### PROBLEM DESCRIPTION
Set down, please, the line that contains "Task: Click the Nieruchomości building icon" and every line that follows it to the end of the records, exactly; do not include pictures.

DATA TO USE below:

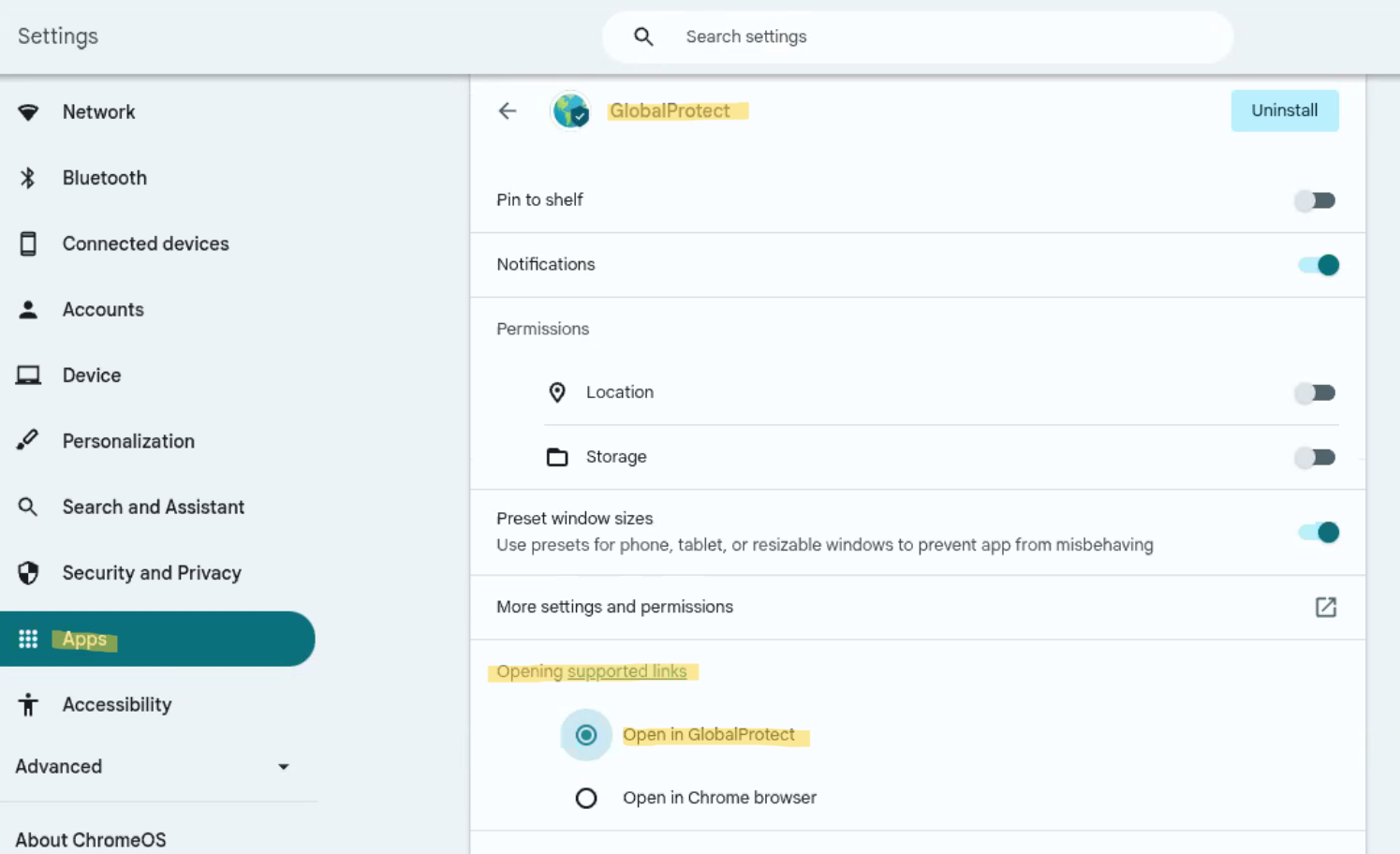The image size is (1400, 854).
Task: Click the GlobalProtect app icon
Action: (569, 110)
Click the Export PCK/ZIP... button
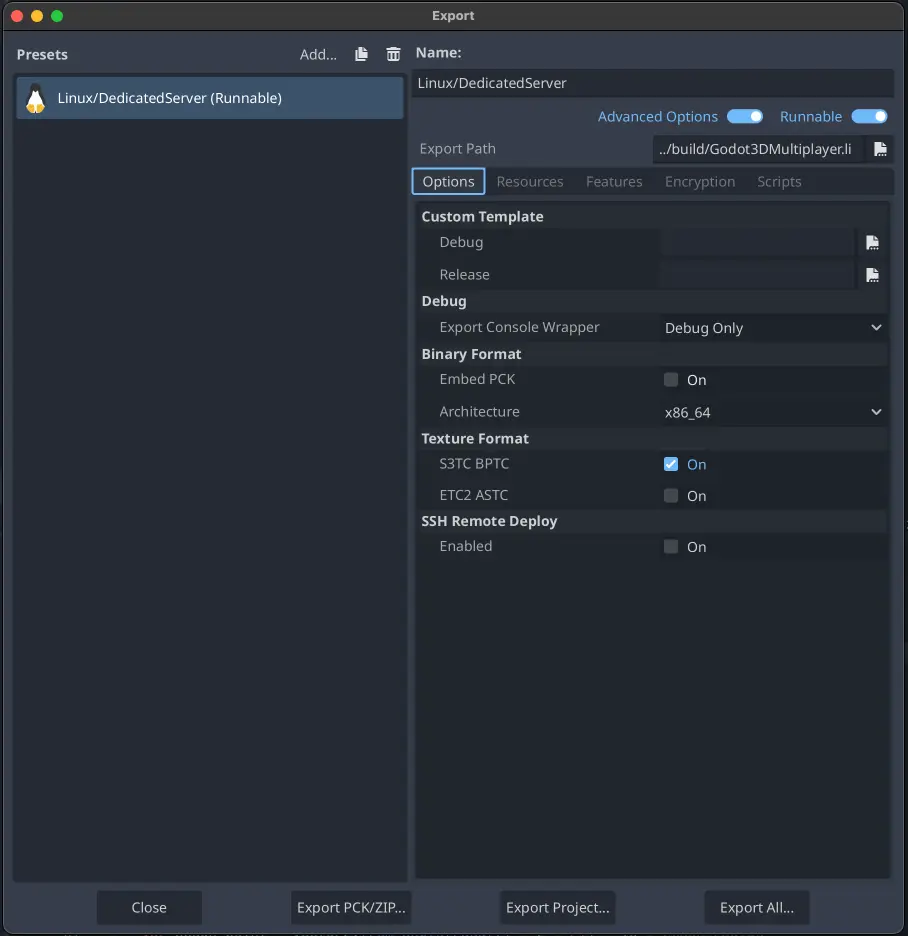This screenshot has width=908, height=936. 352,908
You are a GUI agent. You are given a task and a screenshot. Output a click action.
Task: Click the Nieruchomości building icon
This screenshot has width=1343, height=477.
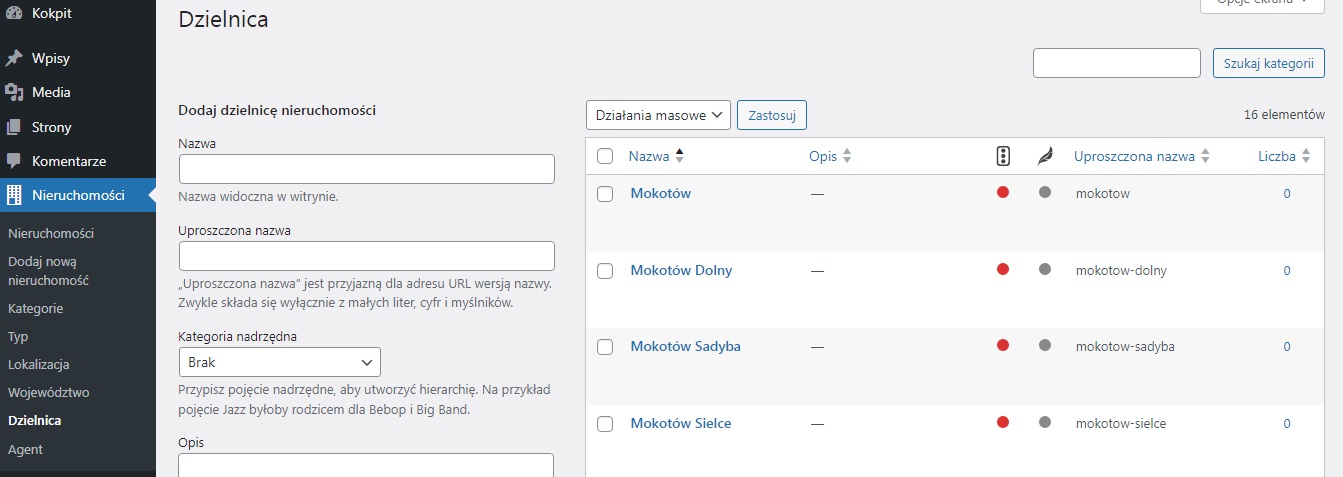click(14, 195)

End of DATA TO USE.

### THE COMPLETED TASK
Task: Click the Nieruchomości building icon
This screenshot has width=1343, height=477.
click(14, 195)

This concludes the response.